Work to be completed
Rewrite the lines from the first one through the line containing "Looking at the", inclusive, as a numbered list, skipping blank lines and leaving out the pictures.
-- Start Records supplied --
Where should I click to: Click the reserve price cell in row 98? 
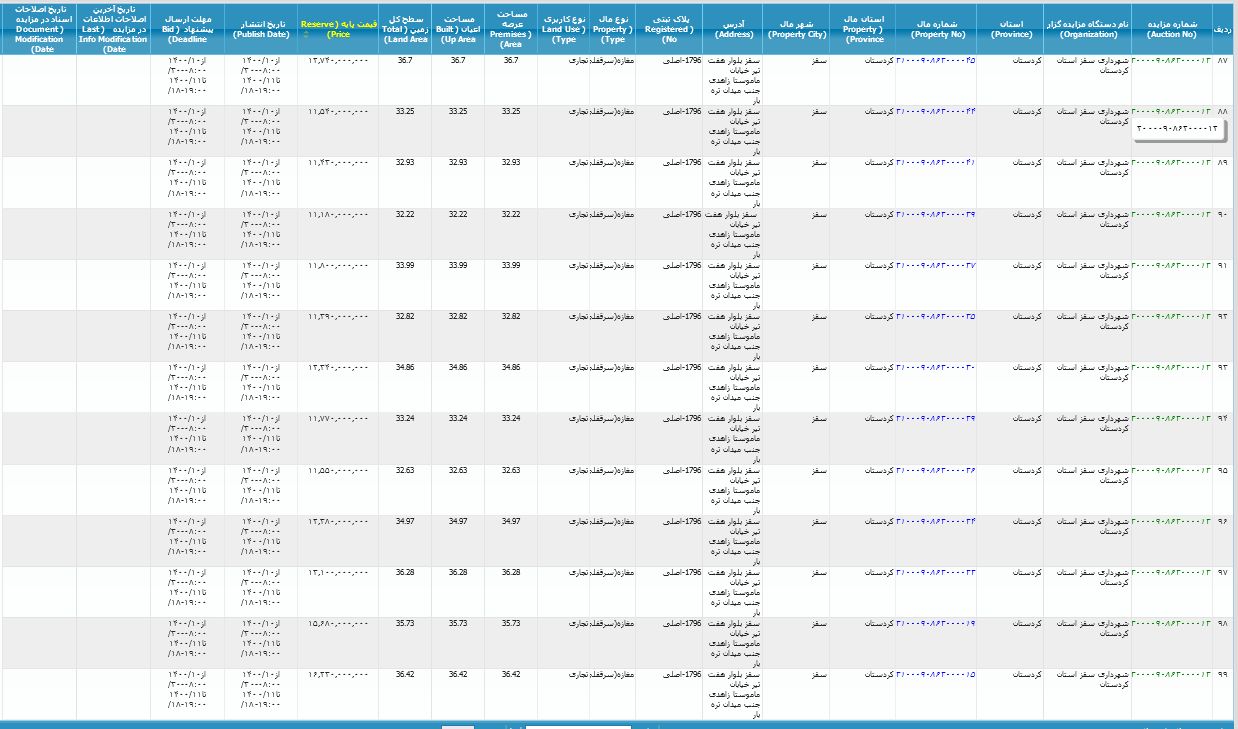coord(338,623)
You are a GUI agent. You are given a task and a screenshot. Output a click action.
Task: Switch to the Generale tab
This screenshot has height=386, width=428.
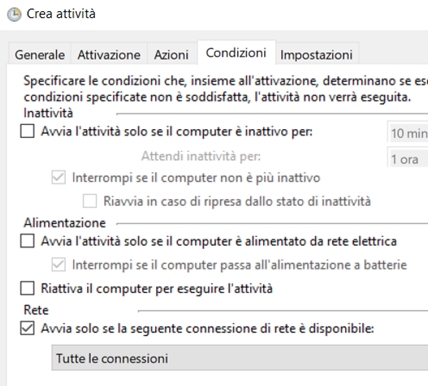click(x=40, y=55)
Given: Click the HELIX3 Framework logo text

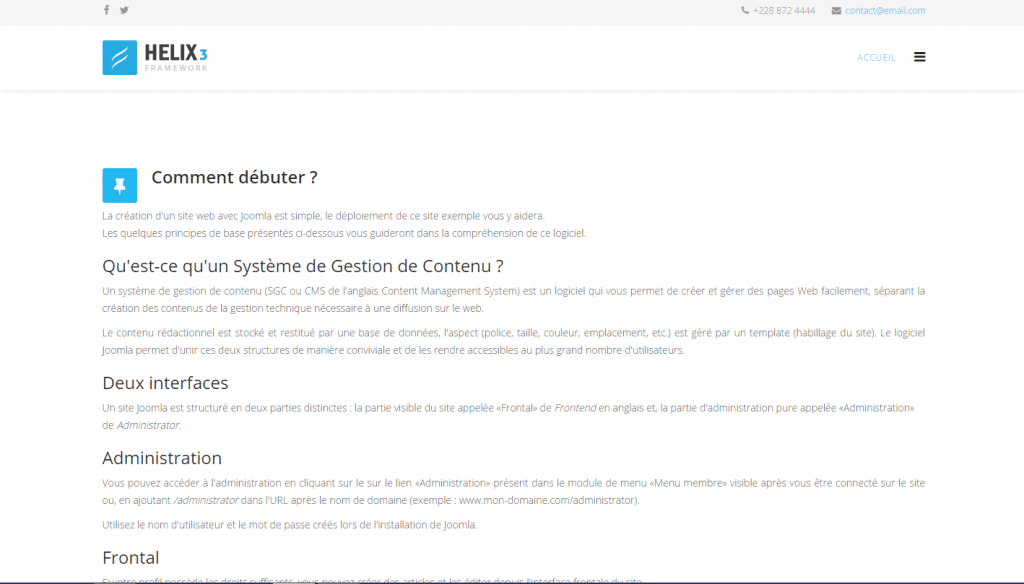Looking at the screenshot, I should [176, 56].
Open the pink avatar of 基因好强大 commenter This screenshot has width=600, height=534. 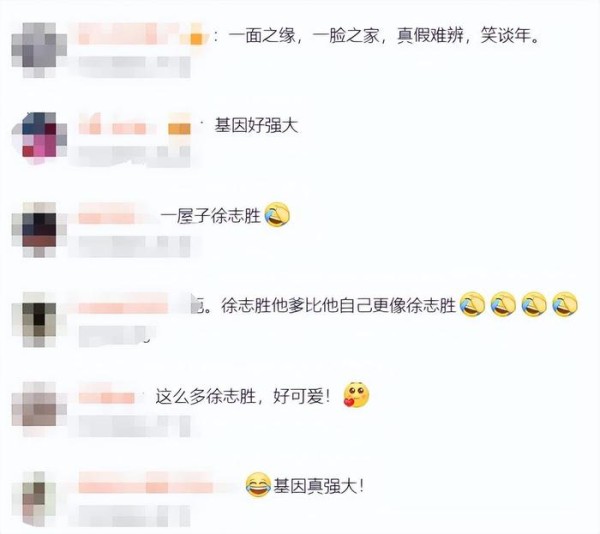pos(39,138)

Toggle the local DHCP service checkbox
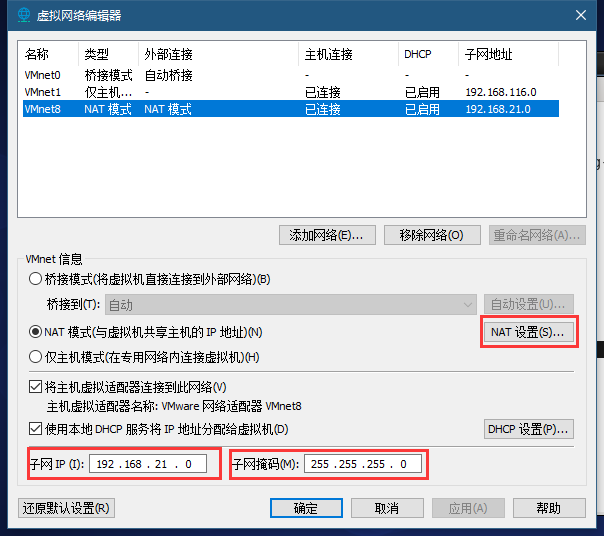click(x=37, y=430)
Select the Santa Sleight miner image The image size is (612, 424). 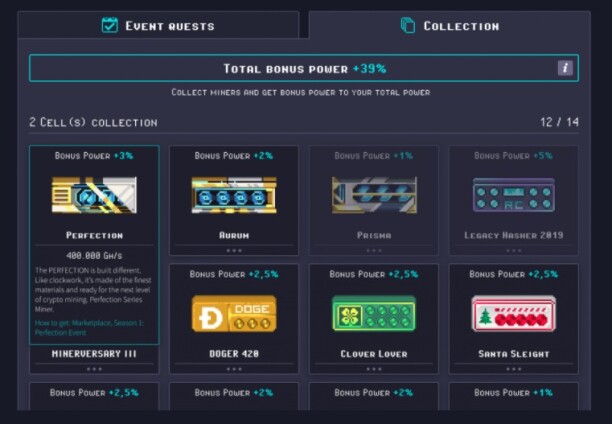point(514,314)
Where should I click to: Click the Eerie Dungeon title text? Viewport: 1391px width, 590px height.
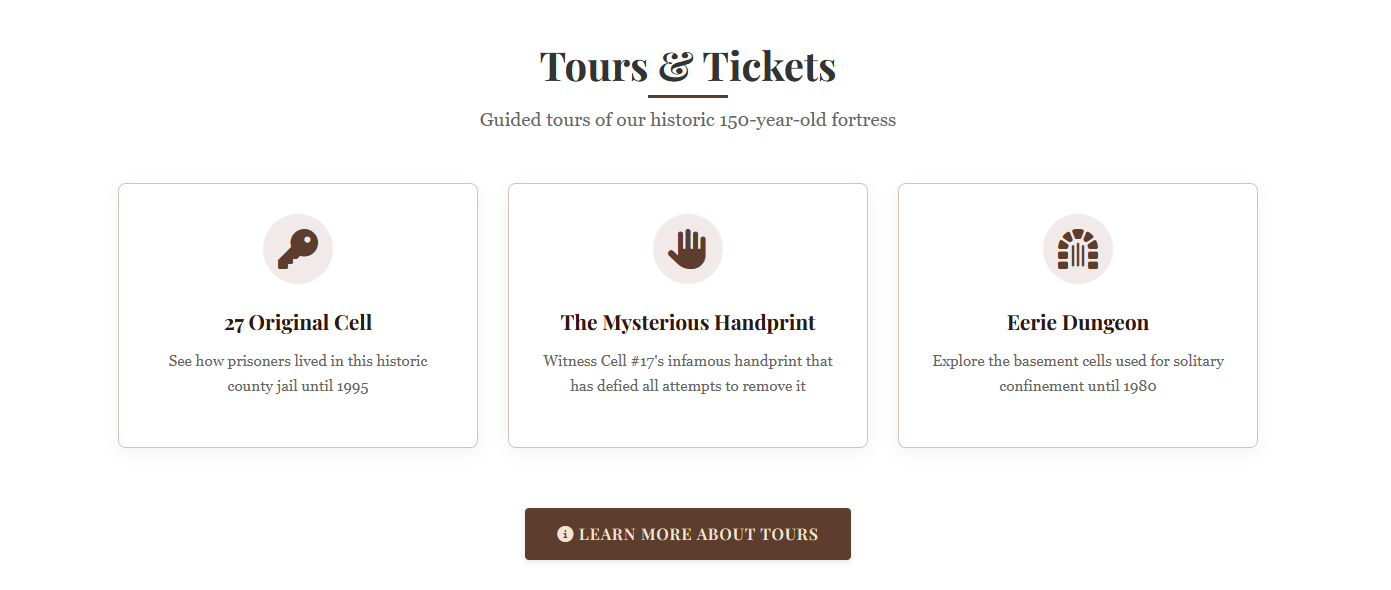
-- End Records supplied --
Full response
1. Where should I click to: Click the reserve price cell in row 98? 
2. coord(338,623)
3. You are a GUI agent. You are given a task and a screenshot. Output a click action.
4. Task: Switch to the Generale tab
5. This screenshot has height=386, width=428.
6. click(x=40, y=55)
7. Given: Click the HELIX3 Framework logo text
8. Looking at the screenshot, I should [176, 56].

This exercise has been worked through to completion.